By Ron Marshall
Compressed air is one of the most expensive ways to supply energy to facility tools and equipment. This is due to the inherent inefficiencies in the process of compressing air — the biggest product is heat and the secondary output is compressed air. While this is disappointing, there are still things that can be done to keep your compressed air system costs as low as possible. Here are six key suggestions to improve your facility:
- Baseline (measure) your system — Most people have no idea how much energy their air compressors are consuming and how much compressed air they are using. The trick to managing a compressed air system is to measure it. This measurement can tell you the costs and point out some problems such as poor compressor control or high levels of leakage.

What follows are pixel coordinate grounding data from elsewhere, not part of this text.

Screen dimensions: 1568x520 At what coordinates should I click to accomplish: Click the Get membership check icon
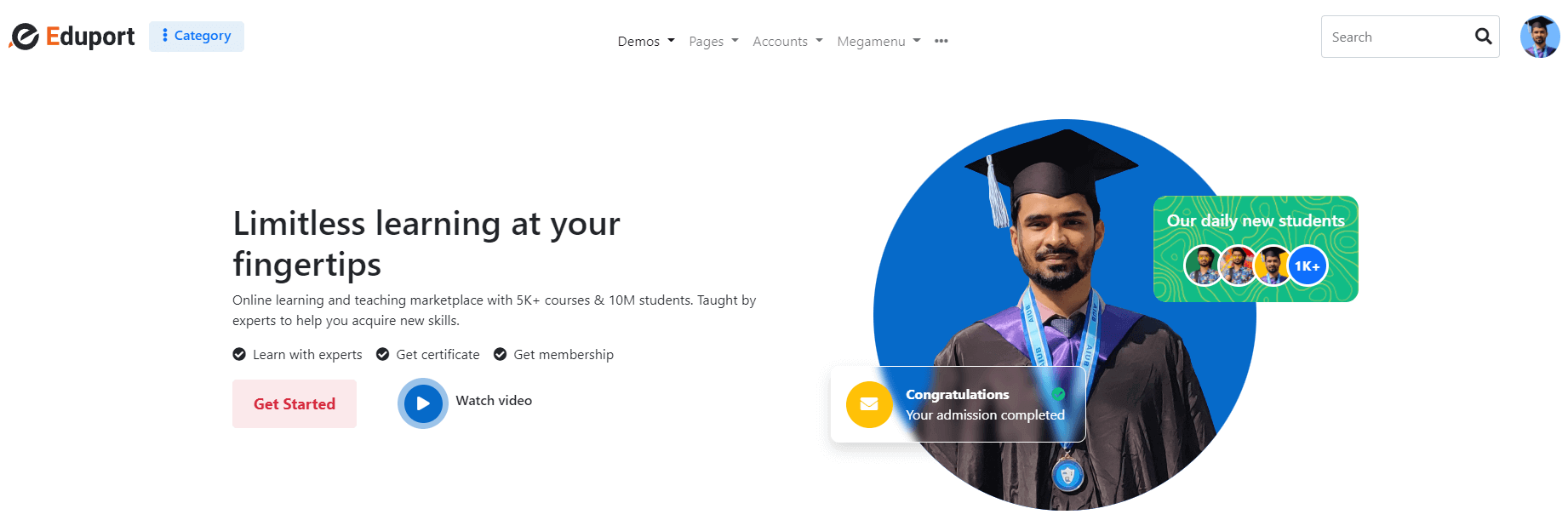point(501,354)
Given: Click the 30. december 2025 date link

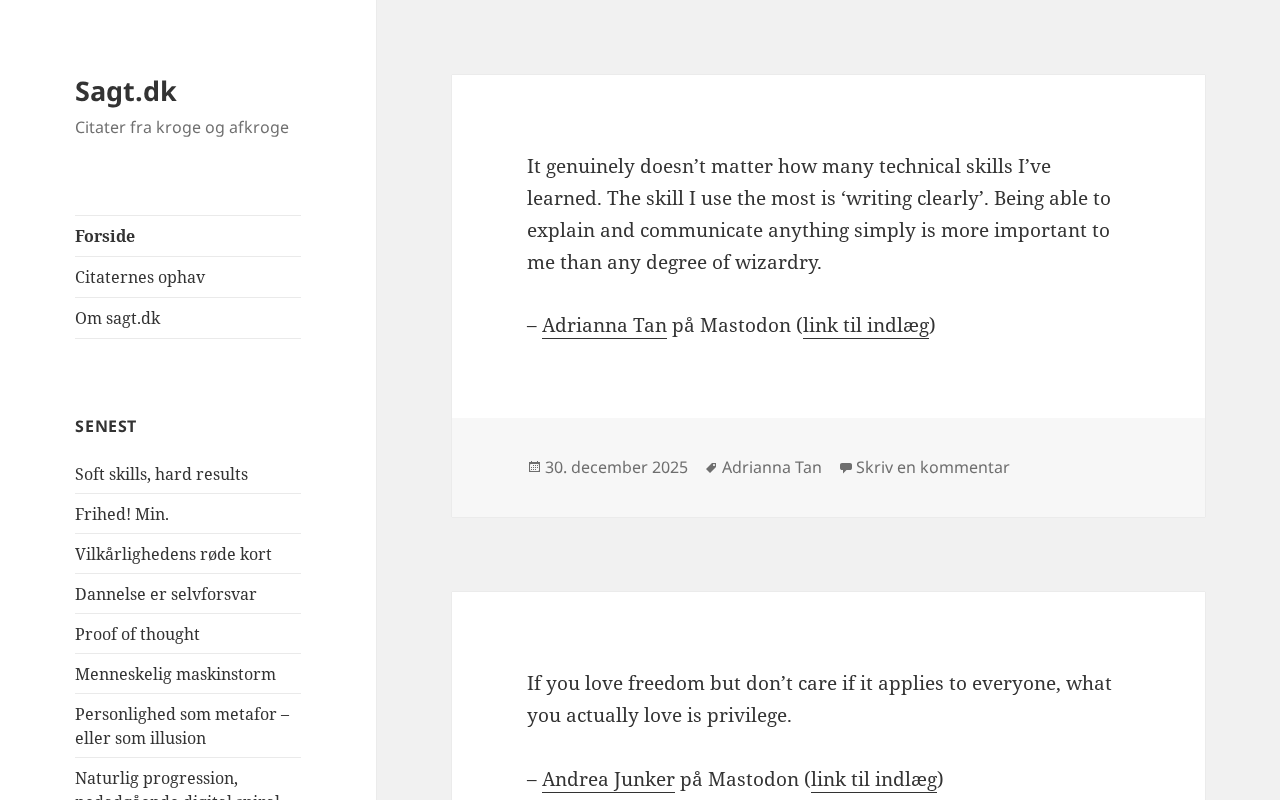Looking at the screenshot, I should point(616,467).
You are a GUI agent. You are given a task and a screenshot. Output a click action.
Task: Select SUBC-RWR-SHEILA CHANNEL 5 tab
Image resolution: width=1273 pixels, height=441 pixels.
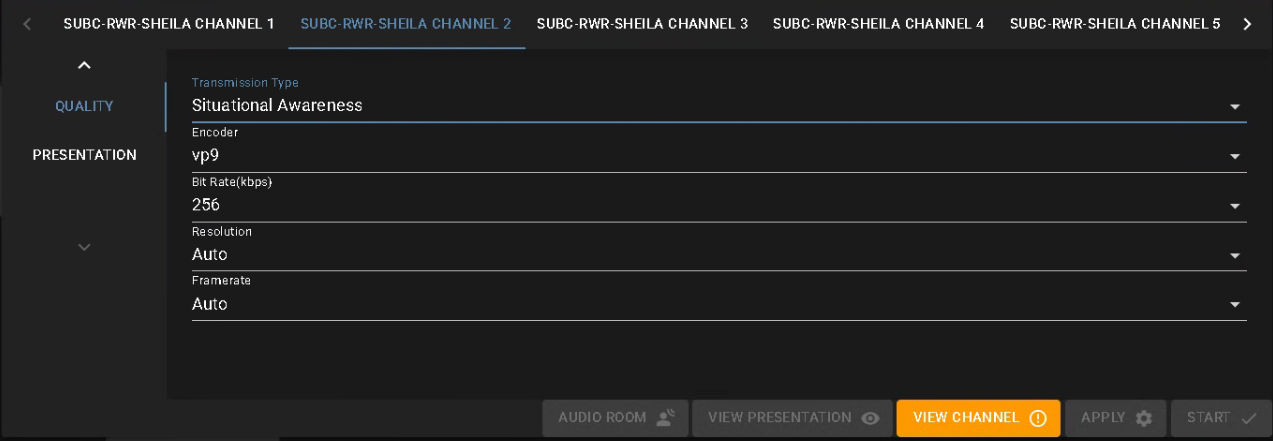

- Fix your leaks — Leakage waste is one of the biggest costs in a compressed air system and something that can most easily be addressed by anyone that is handy with tools. But don’t try to hunt for leaks with your naked ears. There are readily available and affordable ultrasonic leak detection instruments that you can use to give yourself super-hearing. This way, you can locate even the smallest of leaks in noisy environments. But realize, you must control your compressors optimally to gain the most out of leak repair.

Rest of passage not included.